Since hyperparameter combination directly impacts the model’s outcome, models are trained with different combinations. Optimal hyperparameter combination is selected based on models performance on the validation set by trial and error approach. A detailed summary of the hyperparameter values employed in DL models is illustrated in Table 3. All the models used ‘adam’ optimizer with a learning rate of 0.001. Moreover, models are trained for 20 epochs with 32 instances per batch. Based on the performance of the validation set, the best model is stored using the callback. A similar architecture is utilized on both datasets.

Experiments

This section provides a detailed performance analysis of different ML, DL, and ensemble-based models to categorize Bengali textual emotion on different datasets.

Experimental Details

For experimenting, we used the google colaboratory platform with the python 3.6.9 package. For the task of data preprocessing, pandas 1.1.4 and numpy 1.18.5 are used. All the models in ML are implemented with scikit-learn 0.22.2, while Keras 2.4.0 and TensorFlow 2.3.0 are utilized for training DL models. This work utilizes a weighted \(f_1\)-score to determine the superiority of the models. However, precision and recall are also reported to compare the performances. Moreover, a detailed error analysis of the proposed weighted ensemble method is also presented in this section.
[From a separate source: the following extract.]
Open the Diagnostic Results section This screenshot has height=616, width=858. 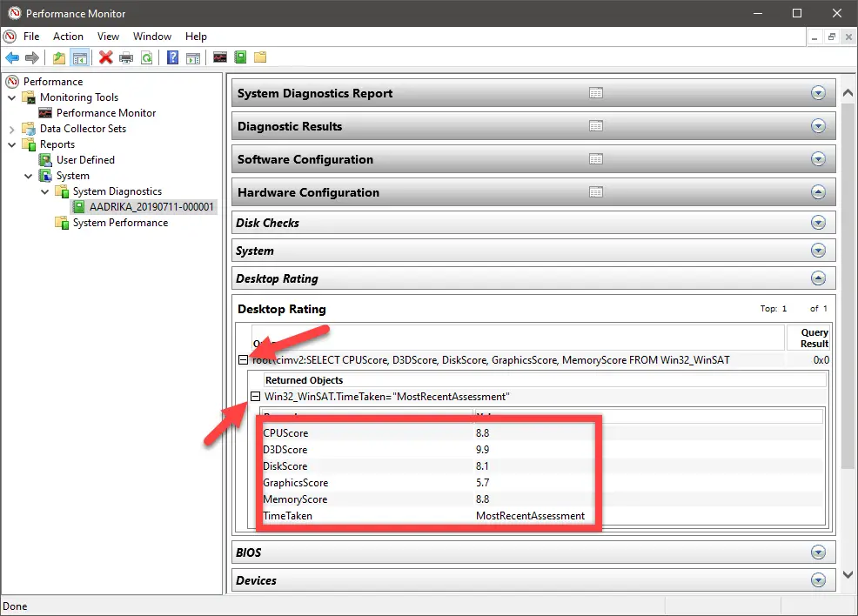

Table 4 Performance comparison of various ML and DL methods on the test set for different feature extraction (FE) techniques on EBEmoD
Table 5 Performance comparison of various ML and DL models on the test set for different feature extraction (FE) techniques on BYCD

Results

Table 4 exhibits the performance comparison between developed models for EBEmoD. Among ML models, LR with BoW features achieved the highest \(f_1\)-score of 56.48%. MNB and SVM with BoW features also attained good outcomes of 55.75% and 55.81%, respectively. In contrast, with TF-IDF features SVM gained maximal \(f_1\)-score of 57.85% amid all ML models. In the case of DL models, BiLSTM with FastText embedding outstripped others by achieving \(f_1\)-score of 62.22%. The obtained result is about 4% higher than the best ML model outcomes (SVM with TF-IDF). Initially, 16 different models (10 ML, 6 DL) are investigated in terms of precision, recall, and \(f_1\)-score. Out of 16, three best-performing methods (i.e., CNN, BiLSTM, GRU) are selected for the ensemble. Average and weighted ensemble techniques are applied to all possible combinations of these three base models. Results indicate that the weighted ensemble method with CNN and BiLSTM (i.e., C + B) obtained the highest \(f_1\)-score of 62.46% for FastText embedding, outperforming all other models.
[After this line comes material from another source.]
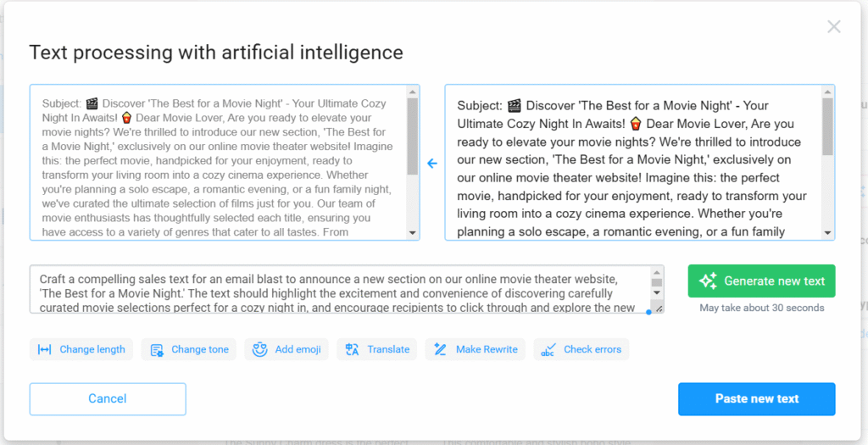Viewport: 868px width, 445px height.
Task: Click Generate new text button
Action: pyautogui.click(x=762, y=281)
Evaluation results of various classifiers on BYCD are illustrated in Table 5. A significant reduction in the system performance was observed with ML models on BYCD. The LR model with TF-IDF acquired the highest \(f_1\)-score of 47.13% which is around 10% less than the best ML model (SVM with TF-IDF) outcomes of EBEmoD. However, in BYCD, the DL models performed better with both the embeddings than EBEmoD. Like EBEmoD, BiLSTM with FastText obtained the maximum \(f_1\)-score amid DL models, which is 66.78%. It is not surprising that the proposed weighted ensemble method (i.e., C + B) has proven superior by achieving the highest \(f_1\)-score of 67.57% for BYCD. Thus, it is confirmed that the proposed weighted ensemble method (i.e., C + B) with FastText embedding outperformed all other models in both EBEmoD and BYCD. The individual strength of these models might be the reason behind achieving the improved performance. Convolution layers can extract the texts’ prominent features, and BiLSTM captures the dependencies in the word sequences. Furthermore, the WE technique readdresses the softmax probabilities based on the primary outcomes of the models. The consideration of previous outcomes surely helps the model to classify text instances more accurately.
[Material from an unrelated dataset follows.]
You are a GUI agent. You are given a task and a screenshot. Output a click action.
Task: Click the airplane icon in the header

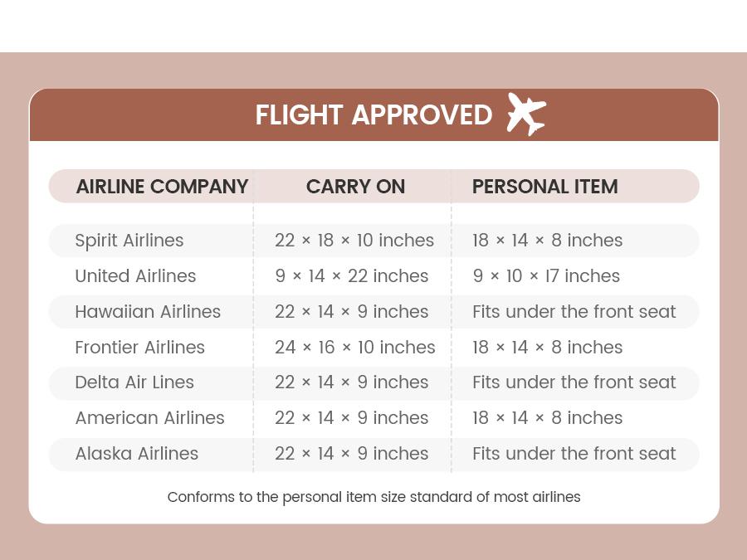coord(526,114)
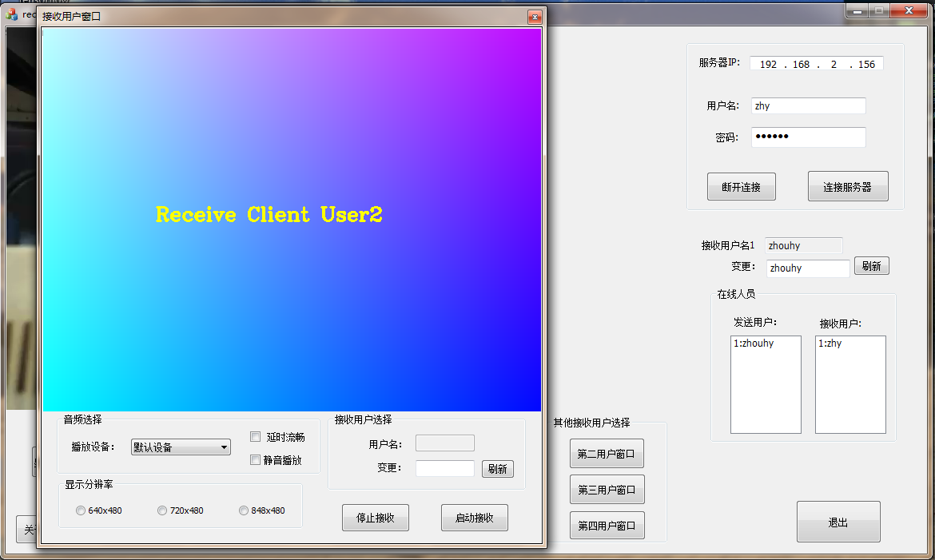
Task: Click the 启动接收 button
Action: [474, 518]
Comparison with Existing Techniques

The performance of existing techniques [20, 22, 23, 29] are investigated on the developed dataset (i.e., EBEmoD) and BYCD. For consistency, these techniques are implemented on both datasets and compared their performance with the proposed technique (i.e., C + B). Table 6 shows the results of the comparison concerning weighted \(f_1\)-score. The comparative analysis exhibits that the proposed weighted ensemble method outperformed the existing techniques by obtaining the highest \(f_1\)-score of 62.46% (EBEmoD) and 67.57% (BYCD).

Table 6 Performance comparison between the proposed and existing techniques for textual emotion classification

Error Analysis

The results demonstrated that the proposed weighted ensemble performed better compared to other models. A detailed error analysis is carried out to get a close look at the proposed model’s performances. Figure 3a shows the confusion matrix for EBEmoD. It is observed that disgust, joy, and fear classes correctly classified 158, 115, and 112 among 226, 151, and 142 instances. Out of 135 sad texts, 57 are misclassified. In the case of the anger class, the model performed poorly. It incorrectly classified 83 texts among 107 texts. Figure 3b indicates that disgust and fear classes correctly classified 22 and 23 instances for BYCD. On the contrary, the proposed model incorrectly classified ten instances from 16 samples of anger class. With the shortage of text samples of joy class in BYCD, the predicated model cannot identify any instances correctly.

Fig. 3
figure 3

Confusion matrix of the proposed weighted ensemble model

Fig. 4
figure 4

Examples indicating contrasting nature of the models. Here, ensemble indicates the proposed model (C + B)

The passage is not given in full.